Copy out the stretch from the line containing "Given: Click the DEATH field label link" through the line containing "Viewport: 720px width, 527px height.", substituting "icon" for "badge" and leaving everything else unchanged.

* **Supplied material**
◇ ◇ ◇ ◇ ◇
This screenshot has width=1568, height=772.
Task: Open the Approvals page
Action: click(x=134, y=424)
◇ ◇ ◇ ◇ ◇
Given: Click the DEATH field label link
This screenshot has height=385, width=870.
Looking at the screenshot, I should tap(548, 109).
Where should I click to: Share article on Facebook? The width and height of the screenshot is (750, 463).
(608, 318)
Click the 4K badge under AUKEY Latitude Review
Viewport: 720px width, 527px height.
◇ ◇ ◇ ◇ ◇
* **Complete output**
Given: Click the DEATH field label link
This screenshot has height=385, width=870.
Looking at the screenshot, I should tap(548, 109).
Where should I click to: Share article on Facebook? The width and height of the screenshot is (750, 463).
(608, 318)
Click the 4K icon under AUKEY Latitude Review
Viewport: 720px width, 527px height.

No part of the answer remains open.